What you will do
Take the entries below and return them unchanged.

Information shown
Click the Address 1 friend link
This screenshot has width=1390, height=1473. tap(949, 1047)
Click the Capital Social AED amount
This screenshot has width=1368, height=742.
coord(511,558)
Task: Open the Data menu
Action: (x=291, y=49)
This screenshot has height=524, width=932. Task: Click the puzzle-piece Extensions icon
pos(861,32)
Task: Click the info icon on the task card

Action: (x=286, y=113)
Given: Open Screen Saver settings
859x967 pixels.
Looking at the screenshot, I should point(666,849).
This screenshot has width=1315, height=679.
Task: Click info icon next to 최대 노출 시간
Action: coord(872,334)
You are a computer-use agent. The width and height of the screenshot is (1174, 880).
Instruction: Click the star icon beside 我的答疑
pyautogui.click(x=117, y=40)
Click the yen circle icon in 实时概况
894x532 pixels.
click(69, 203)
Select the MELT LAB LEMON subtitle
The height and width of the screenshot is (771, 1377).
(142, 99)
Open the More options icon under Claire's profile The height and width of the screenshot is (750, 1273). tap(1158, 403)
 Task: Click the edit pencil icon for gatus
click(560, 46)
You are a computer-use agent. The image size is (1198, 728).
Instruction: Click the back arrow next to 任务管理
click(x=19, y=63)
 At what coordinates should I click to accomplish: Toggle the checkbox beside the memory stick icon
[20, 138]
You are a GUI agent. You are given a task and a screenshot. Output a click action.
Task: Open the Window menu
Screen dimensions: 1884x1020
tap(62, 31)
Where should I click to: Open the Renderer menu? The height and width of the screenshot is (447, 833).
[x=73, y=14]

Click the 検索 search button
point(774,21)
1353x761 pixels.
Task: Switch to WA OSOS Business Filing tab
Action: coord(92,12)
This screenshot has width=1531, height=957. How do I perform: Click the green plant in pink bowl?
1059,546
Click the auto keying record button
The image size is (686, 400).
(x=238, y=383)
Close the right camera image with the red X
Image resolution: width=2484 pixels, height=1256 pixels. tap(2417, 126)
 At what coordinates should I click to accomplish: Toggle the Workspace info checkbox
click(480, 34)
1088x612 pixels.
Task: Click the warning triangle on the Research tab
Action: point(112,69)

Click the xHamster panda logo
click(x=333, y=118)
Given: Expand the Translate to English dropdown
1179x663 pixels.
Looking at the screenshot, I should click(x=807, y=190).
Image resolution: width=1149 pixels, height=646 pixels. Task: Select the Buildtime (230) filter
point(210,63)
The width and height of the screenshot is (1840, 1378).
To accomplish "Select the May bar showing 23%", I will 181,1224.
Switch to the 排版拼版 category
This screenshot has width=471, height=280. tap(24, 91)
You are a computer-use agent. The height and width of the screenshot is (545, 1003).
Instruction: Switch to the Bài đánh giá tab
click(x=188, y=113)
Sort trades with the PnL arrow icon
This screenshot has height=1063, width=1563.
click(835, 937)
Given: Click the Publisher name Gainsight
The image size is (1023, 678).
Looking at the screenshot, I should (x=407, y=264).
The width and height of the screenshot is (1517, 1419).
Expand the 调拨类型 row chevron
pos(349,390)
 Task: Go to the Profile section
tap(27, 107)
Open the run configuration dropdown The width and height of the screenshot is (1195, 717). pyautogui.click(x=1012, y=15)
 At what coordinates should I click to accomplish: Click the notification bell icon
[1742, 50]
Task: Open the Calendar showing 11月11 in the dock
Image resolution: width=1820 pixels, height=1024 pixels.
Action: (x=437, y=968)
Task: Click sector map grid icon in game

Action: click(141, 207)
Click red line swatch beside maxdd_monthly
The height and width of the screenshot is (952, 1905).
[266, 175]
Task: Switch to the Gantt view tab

Response to the exercise
Click the Address 1 friend link
This screenshot has width=1390, height=1473. tap(949, 1047)
Click the Capital Social AED amount
This screenshot has width=1368, height=742.
coord(511,558)
Task: Open the Data menu
Action: (x=291, y=49)
This screenshot has height=524, width=932. Task: Click the puzzle-piece Extensions icon
pos(861,32)
Task: Click the info icon on the task card

Action: (x=286, y=113)
Given: Open Screen Saver settings
859x967 pixels.
Looking at the screenshot, I should point(666,849).
This screenshot has width=1315, height=679.
Task: Click info icon next to 최대 노출 시간
Action: coord(872,334)
You are a computer-use agent. The width and height of the screenshot is (1174, 880).
Instruction: Click the star icon beside 我的答疑
pyautogui.click(x=117, y=40)
Click the yen circle icon in 实时概况
894x532 pixels.
click(69, 203)
Select the MELT LAB LEMON subtitle
The height and width of the screenshot is (771, 1377).
(142, 99)
Open the More options icon under Claire's profile The height and width of the screenshot is (750, 1273). tap(1158, 403)
 Task: Click the edit pencil icon for gatus
click(560, 46)
You are a computer-use agent. The image size is (1198, 728).
Instruction: Click the back arrow next to 任务管理
click(x=19, y=63)
 At what coordinates should I click to accomplish: Toggle the checkbox beside the memory stick icon
[20, 138]
You are a GUI agent. You are given a task and a screenshot. Output a click action.
Task: Open the Window menu
Screen dimensions: 1884x1020
tap(62, 31)
Where should I click to: Open the Renderer menu? The height and width of the screenshot is (447, 833).
[x=73, y=14]

Click the 検索 search button
point(774,21)
1353x761 pixels.
Task: Switch to WA OSOS Business Filing tab
Action: coord(92,12)
This screenshot has width=1531, height=957. How do I perform: Click the green plant in pink bowl?
1059,546
Click the auto keying record button
The image size is (686, 400).
(x=238, y=383)
Close the right camera image with the red X
Image resolution: width=2484 pixels, height=1256 pixels. tap(2417, 126)
 At what coordinates should I click to accomplish: Toggle the Workspace info checkbox
click(480, 34)
1088x612 pixels.
Task: Click the warning triangle on the Research tab
Action: point(112,69)

Click the xHamster panda logo
click(x=333, y=118)
Given: Expand the Translate to English dropdown
1179x663 pixels.
Looking at the screenshot, I should click(x=807, y=190).
Image resolution: width=1149 pixels, height=646 pixels. Task: Select the Buildtime (230) filter
point(210,63)
The width and height of the screenshot is (1840, 1378).
To accomplish "Select the May bar showing 23%", I will 181,1224.
Switch to the 排版拼版 category
This screenshot has width=471, height=280. tap(24, 91)
You are a computer-use agent. The height and width of the screenshot is (545, 1003).
Instruction: Switch to the Bài đánh giá tab
click(x=188, y=113)
Sort trades with the PnL arrow icon
This screenshot has height=1063, width=1563.
click(835, 937)
Given: Click the Publisher name Gainsight
The image size is (1023, 678).
Looking at the screenshot, I should (x=407, y=264).
The width and height of the screenshot is (1517, 1419).
Expand the 调拨类型 row chevron
pos(349,390)
 Task: Go to the Profile section
tap(27, 107)
Open the run configuration dropdown The width and height of the screenshot is (1195, 717). pyautogui.click(x=1012, y=15)
 At what coordinates should I click to accomplish: Click the notification bell icon
[1742, 50]
Task: Open the Calendar showing 11月11 in the dock
Image resolution: width=1820 pixels, height=1024 pixels.
Action: (x=437, y=968)
Task: Click sector map grid icon in game

Action: click(141, 207)
Click red line swatch beside maxdd_monthly
The height and width of the screenshot is (952, 1905).
[266, 175]
Task: Switch to the Gantt view tab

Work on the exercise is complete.